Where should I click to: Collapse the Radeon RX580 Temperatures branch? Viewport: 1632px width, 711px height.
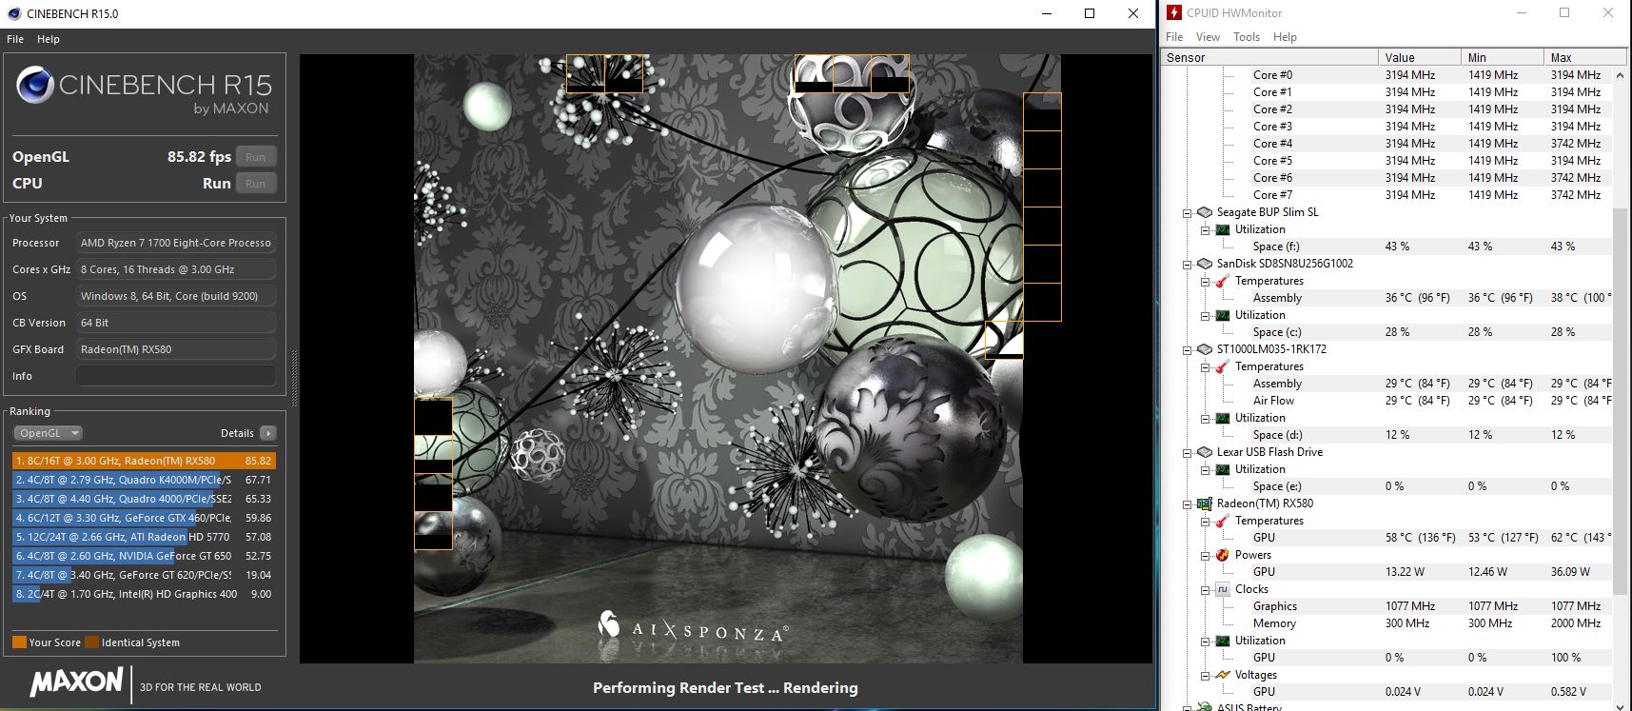pyautogui.click(x=1205, y=521)
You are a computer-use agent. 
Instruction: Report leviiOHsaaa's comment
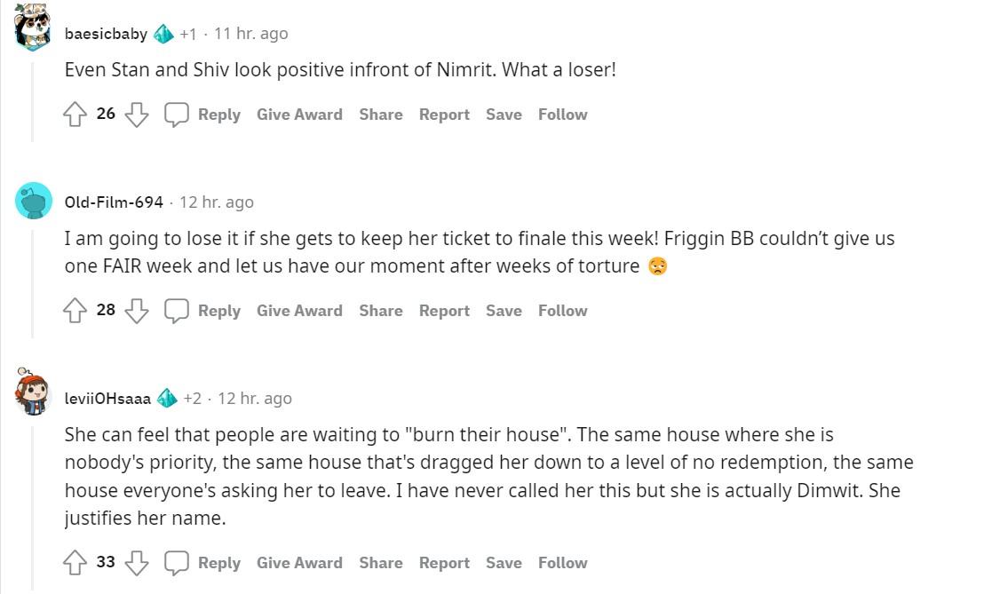click(x=444, y=563)
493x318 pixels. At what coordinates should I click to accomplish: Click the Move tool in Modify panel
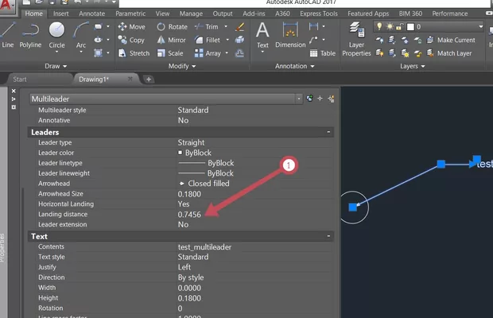coord(131,27)
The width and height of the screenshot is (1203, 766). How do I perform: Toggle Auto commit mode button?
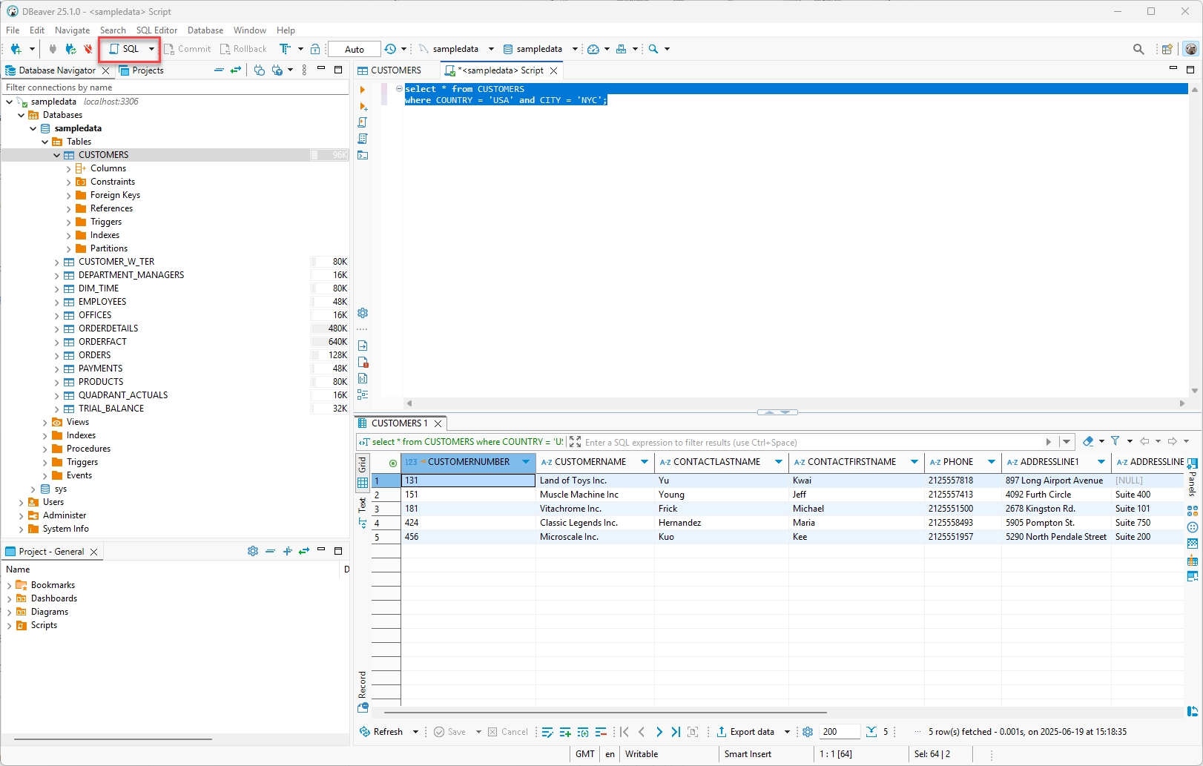[355, 49]
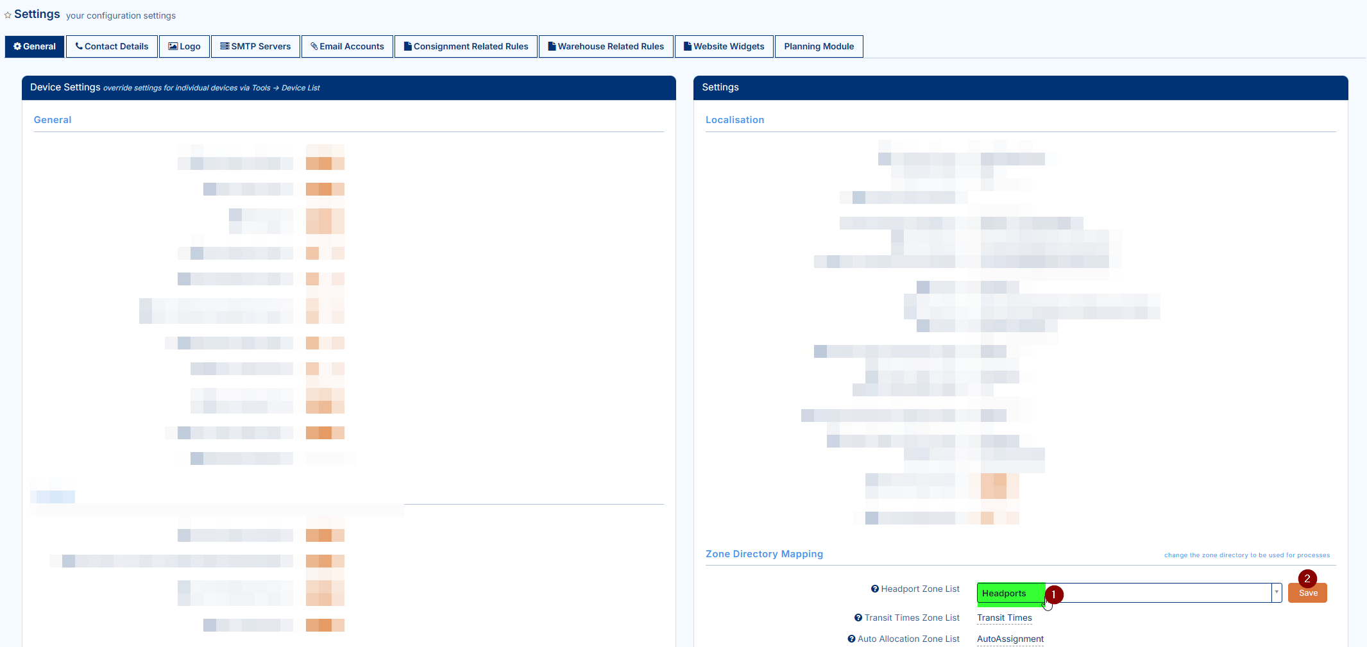Viewport: 1367px width, 647px height.
Task: Switch to the Warehouse Related Rules tab
Action: 606,46
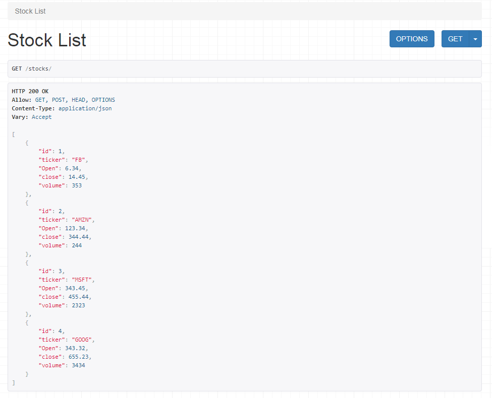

....................

## What you are asked to do:
Please give back all the records above word for word, with no pictures included.

## Task result:
Where should I click to: Collapse the Radeon RX580 Temperatures branch? Viewport: 1632px width, 711px height.
pyautogui.click(x=1205, y=521)
You are a computer-use agent. 
Instruction: Report leviiOHsaaa's comment
click(x=444, y=563)
493x318 pixels. At what coordinates should I click to accomplish: Click the Move tool in Modify panel
coord(131,27)
The width and height of the screenshot is (1203, 766). How do I perform: Toggle Auto commit mode button?
[355, 49]
Viewport: 1367px width, 647px height.
Task: Switch to the Warehouse Related Rules tab
Action: 606,46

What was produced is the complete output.